The International Energy Agency (IEA) has today published a report that examines best practice when financing solar PV deployment in regions where interest in the technology is emerging.
The report, Innovative Business Models and Financing Mechanisms for PV Deployment in Emerging Regions, focuses on six case studies that each take a different approach to delivering affordable PV to areas that may typically struggle to overcome the initial problem of high upfront costs.
The IEA states that this problem is particularly pronounced in "emerging regions" where there is very little access to commercial financing and purchasing power among the populace is low. According to the report, PV technology can only spread under these conditions when innovative financing mechanisms and business models are employed that are specific to each region.
Rather than analyze the success and outcome of selected approaches, the IEA report instead simply publicizes six different case studies in an attempt to demonstrate the types of funding options and mechanisms available.
Pay-as-you-go and leasing models
The IEA bills its report as "the first step in an attempt to systematically collect and analyze a range of experiences with business models and financing mechanisms that are addressing todays challenges".
The first case study it looks at is a pay-as-you-go business model by the U.K.s Azuri Technologies that has been rolled out in some African countries. Azuri offers customers a 2.5 Wp PV module and long-life 3.3 Ah Lithium Iron Phosphate battery kit called the Indigo Duo solar home system, which powers two LED lights.
The Indigo has a pay-as-you-go controller that works when a valid code is entered into its keypad. System owners can send a request for a top-up via SMS to the system provider, which then sends a code for power. Payment is via physical top-up cards bought in local stores (much like pay-as-you-go SIM cards for cell phones), or via a mobile money system. All data is stored on the cloud and Azuri uses a network of local distributors to deliver its Indigo light system.

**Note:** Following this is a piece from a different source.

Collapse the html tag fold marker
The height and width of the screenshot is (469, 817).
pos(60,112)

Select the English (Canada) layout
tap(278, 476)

Another case study examined by the IEA report is that of Denmarks Grundfos Lifelink, which develops solar-powered submersible water pumps for rural areas in Africa and Asia.
The unique thing about these pumps is the automatic water dispenser unit, which has an integrated system for revenue collection and water management. PV panels power the pump and the dispenser unit, which enables consumers to tap water using a water card filled with water credits that can be pre-paid via their cell phone.
Any revenue collected from the Grundfos Lifelink system can then be used to cover the costs of the pumps maintenance and online monitoring of each pumps performance. Grundfos has installed 40 projects across Kenya under a public private partnership approach.
Peer-to-peer financing also known as crowdfunding is a model that has been used in many parts of the U.S. and Europe with great success, particularly in relation to solar and PV installations.
Oakland, California-based Mosaic has developed a business model that can offer $100 million in solar power investments, acting like a virtual renewable energy bank that solicits investments for solar power projects and offers 10-year loan payback terms. Funding is garnered via all accredited investors who simply sign up to the scheme and participate.
The Mosaic model is ideal for areas of the U.S. and Europe where residents do not own their own homes but wish to invest in solar energy somehow. In the U.K., such peer-to-peer projects are often grouped under community solar schemes, which have recently gained government backing.
Another interesting case study explored in the IEA report is an urban hybrid PV microgrid model developed by Gham Power in Nepal and designed to tackle load-shedding problems.
Nepals grid is prone to suffer load shedding hours in excess of 12 hours a day, inspiring Gham Power to develop business-sized microgrids built upon a diesel-PV hybrid. PV is integrated into the existing diesel grid, either with or without battery storage to provide reliable and clean power for companies in Nepal.
Gham Powers business model revolves around a holding company that received funds from local and international investors, and then acts as the investor to become the legal owner of all installed PV systems.
Consumers of the power are offered a lease-to-own model with the option to purchase the system for a nominal amount at the end of the lease term, which usually runs for 10 year. Nepals Clean Energy Development Bank (CEBD) finances up to 70% of the project costs, with the remaing 30% provided by the holding company, which also receives the lease payments and pays interest on the loan to the bank.
Further models from SunEdison and Chloride Exide are also explored, and the IEA paper presents a short analysis looking into which approach best suits off-grid, grid-connected, rural, urban, large and small-scale installations.
The papers conclusion states: "The generation of successful business models is not an easy task that can be done in a couple of days. The specific regulatory, economic, social and cultural situation in a region has to be well understood and addressed when generating new business models."
The IEA continues: "Business models must appear to be clear and simple, even if sophisticated processes run below the surface the importance of a simple financing component for business models is also reflected in the success of third-party ownership models in the residential PV sector in western countries. Such lease models may not be the most attractive option in financial terms, but they are definitely the most comfortable option for the customer in administrative terms."